» What the exercise asks: The lines needed are those below that contain the word "Collapse"; copy each one.

_ _ _ _

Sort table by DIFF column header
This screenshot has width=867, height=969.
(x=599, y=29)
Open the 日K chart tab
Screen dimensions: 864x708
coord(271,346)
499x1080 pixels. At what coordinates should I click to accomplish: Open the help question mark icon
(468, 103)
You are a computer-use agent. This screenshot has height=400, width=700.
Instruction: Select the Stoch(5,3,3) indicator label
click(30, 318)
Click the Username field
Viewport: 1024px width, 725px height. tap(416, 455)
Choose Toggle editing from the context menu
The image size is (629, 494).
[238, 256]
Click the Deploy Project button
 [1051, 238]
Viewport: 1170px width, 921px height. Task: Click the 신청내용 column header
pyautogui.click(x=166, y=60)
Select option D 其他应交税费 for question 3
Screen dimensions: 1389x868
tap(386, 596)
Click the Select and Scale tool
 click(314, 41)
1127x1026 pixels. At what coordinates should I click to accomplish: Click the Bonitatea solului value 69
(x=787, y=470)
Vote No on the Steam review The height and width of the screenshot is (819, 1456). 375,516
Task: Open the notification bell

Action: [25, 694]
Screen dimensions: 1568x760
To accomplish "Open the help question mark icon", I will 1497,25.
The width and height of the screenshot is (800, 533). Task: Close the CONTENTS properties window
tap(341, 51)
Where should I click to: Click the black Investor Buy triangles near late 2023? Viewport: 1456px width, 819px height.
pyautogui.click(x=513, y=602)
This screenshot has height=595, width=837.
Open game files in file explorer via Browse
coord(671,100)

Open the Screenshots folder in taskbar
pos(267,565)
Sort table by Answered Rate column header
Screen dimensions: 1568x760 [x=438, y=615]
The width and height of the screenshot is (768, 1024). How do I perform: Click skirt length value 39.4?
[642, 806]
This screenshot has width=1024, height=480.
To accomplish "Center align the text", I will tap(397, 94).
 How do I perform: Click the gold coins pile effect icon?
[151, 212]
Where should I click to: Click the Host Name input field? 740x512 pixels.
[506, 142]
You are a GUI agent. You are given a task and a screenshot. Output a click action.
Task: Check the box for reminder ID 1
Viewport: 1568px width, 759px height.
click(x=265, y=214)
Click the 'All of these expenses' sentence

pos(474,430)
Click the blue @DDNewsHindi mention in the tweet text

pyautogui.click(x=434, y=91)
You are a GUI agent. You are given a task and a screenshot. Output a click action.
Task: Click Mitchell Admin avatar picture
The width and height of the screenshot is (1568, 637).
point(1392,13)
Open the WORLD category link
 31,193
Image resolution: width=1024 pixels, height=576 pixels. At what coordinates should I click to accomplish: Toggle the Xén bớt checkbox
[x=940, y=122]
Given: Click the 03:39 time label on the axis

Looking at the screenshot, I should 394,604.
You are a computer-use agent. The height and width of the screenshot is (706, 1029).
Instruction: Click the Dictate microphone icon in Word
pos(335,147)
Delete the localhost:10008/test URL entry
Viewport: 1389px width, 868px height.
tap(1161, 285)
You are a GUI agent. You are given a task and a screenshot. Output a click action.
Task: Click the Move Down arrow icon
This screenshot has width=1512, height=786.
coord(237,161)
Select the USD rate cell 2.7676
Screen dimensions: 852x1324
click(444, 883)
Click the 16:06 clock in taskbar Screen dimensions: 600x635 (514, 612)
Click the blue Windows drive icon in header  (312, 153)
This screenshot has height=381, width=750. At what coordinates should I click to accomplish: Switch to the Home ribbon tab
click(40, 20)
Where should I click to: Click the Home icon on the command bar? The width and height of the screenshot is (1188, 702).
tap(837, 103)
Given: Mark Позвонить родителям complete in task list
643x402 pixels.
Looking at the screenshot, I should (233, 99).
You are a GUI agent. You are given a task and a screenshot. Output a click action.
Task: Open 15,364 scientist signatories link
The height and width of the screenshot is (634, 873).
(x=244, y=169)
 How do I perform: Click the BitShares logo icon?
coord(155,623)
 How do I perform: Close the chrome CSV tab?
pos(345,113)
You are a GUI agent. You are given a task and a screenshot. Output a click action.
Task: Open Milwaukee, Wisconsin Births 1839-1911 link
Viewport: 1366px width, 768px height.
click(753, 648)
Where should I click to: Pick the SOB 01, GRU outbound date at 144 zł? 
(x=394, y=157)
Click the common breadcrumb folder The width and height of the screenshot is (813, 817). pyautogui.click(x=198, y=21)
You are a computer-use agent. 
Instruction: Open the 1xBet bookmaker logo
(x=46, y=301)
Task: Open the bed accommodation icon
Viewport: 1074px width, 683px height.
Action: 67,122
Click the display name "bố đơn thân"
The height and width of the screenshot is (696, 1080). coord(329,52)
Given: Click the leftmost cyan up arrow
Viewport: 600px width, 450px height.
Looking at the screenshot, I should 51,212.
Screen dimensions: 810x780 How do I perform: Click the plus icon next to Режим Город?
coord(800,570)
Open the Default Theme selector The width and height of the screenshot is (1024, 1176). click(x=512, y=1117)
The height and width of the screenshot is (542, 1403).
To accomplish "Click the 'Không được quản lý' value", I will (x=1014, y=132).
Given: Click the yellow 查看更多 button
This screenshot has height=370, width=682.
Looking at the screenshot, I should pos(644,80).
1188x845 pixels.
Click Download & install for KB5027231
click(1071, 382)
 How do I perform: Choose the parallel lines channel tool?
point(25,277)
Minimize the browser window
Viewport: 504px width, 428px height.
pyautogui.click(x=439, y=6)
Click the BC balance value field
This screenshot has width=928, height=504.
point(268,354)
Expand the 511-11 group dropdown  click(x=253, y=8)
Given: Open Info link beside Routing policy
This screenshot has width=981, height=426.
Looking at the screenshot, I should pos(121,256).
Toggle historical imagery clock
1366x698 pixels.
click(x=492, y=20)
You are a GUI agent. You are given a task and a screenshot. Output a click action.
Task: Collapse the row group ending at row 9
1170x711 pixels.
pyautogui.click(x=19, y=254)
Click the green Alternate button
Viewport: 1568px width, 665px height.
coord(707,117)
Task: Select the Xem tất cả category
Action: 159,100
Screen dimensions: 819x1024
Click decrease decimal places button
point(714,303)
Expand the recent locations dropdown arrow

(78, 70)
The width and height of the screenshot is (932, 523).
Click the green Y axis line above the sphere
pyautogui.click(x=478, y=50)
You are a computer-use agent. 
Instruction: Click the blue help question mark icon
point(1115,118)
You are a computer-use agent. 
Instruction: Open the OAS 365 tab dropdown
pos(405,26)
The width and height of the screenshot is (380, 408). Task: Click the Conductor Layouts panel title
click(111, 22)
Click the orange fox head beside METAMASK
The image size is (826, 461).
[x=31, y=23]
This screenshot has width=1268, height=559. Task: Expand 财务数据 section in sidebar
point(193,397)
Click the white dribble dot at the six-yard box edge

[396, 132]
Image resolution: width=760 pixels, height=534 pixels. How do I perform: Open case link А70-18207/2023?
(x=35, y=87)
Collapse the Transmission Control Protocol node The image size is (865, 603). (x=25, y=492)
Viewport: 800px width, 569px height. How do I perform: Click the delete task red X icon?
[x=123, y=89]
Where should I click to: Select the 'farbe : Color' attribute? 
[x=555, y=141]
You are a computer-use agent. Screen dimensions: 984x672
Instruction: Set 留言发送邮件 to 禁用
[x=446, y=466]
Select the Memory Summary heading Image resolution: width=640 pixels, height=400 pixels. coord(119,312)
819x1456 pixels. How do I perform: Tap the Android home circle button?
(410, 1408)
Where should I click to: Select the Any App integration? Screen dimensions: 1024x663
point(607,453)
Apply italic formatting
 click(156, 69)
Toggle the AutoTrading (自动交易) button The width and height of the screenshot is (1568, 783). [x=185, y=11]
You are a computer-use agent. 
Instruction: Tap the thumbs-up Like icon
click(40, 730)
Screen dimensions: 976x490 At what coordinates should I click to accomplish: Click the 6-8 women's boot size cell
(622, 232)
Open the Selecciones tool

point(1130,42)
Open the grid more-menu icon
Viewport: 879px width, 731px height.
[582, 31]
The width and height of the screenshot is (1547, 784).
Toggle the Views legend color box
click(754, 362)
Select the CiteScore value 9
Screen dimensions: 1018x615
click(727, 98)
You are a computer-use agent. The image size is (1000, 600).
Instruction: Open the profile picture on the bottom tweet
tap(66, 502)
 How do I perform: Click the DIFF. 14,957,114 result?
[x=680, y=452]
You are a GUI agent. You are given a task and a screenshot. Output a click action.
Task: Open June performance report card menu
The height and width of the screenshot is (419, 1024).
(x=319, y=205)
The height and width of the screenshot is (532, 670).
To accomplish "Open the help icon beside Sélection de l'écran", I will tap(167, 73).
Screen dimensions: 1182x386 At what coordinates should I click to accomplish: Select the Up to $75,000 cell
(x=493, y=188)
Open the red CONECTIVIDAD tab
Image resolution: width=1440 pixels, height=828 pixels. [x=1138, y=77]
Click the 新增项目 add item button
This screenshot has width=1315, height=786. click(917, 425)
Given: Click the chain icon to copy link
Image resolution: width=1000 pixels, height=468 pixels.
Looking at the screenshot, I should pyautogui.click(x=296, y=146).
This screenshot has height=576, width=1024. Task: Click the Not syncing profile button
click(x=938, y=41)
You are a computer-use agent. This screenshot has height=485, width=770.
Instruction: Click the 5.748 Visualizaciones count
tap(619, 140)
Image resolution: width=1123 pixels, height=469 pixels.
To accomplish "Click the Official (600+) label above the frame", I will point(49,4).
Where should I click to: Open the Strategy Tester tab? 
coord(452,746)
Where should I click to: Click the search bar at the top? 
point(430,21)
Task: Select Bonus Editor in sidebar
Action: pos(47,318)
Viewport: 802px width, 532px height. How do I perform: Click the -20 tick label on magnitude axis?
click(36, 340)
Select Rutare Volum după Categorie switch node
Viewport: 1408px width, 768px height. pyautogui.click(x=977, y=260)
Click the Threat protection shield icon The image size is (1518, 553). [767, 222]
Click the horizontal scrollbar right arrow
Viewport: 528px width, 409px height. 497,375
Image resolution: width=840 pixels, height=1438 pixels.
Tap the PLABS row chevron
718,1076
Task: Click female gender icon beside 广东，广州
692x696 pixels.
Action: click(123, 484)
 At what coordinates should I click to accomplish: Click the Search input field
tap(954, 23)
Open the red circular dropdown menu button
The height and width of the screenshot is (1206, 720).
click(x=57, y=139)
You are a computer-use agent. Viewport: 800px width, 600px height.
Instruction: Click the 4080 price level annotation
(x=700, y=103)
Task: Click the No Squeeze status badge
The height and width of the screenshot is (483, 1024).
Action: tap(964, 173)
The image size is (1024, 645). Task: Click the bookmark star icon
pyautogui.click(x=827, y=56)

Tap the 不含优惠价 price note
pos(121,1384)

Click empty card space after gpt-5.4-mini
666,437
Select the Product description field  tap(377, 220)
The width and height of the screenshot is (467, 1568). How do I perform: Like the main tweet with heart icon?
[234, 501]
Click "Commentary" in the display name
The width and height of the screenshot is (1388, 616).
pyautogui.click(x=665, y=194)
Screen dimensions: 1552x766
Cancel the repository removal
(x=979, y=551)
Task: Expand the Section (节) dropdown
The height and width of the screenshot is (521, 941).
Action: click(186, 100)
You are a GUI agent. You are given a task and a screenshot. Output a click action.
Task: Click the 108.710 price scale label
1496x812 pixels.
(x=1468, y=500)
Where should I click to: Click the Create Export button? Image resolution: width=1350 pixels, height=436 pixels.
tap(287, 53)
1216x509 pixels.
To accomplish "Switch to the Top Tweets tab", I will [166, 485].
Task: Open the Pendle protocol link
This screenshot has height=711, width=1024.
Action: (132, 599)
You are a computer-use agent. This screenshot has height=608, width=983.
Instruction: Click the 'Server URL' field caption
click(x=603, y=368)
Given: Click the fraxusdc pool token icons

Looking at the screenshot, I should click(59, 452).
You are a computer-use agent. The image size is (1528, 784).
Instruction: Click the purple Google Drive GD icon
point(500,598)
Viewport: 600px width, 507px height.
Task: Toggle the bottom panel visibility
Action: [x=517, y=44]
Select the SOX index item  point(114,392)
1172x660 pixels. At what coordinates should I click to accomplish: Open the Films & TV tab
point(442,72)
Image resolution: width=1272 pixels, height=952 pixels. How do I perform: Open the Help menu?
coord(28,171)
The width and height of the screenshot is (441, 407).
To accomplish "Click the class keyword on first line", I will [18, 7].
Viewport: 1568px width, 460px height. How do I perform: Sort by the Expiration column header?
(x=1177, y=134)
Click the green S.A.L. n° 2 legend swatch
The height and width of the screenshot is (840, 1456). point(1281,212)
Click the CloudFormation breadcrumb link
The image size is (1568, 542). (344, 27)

_ _ _ _

» Answer section:
Task: Collapse the row group ending at row 9
Collapse the Transmission Control Protocol node The image size is (865, 603). (x=25, y=492)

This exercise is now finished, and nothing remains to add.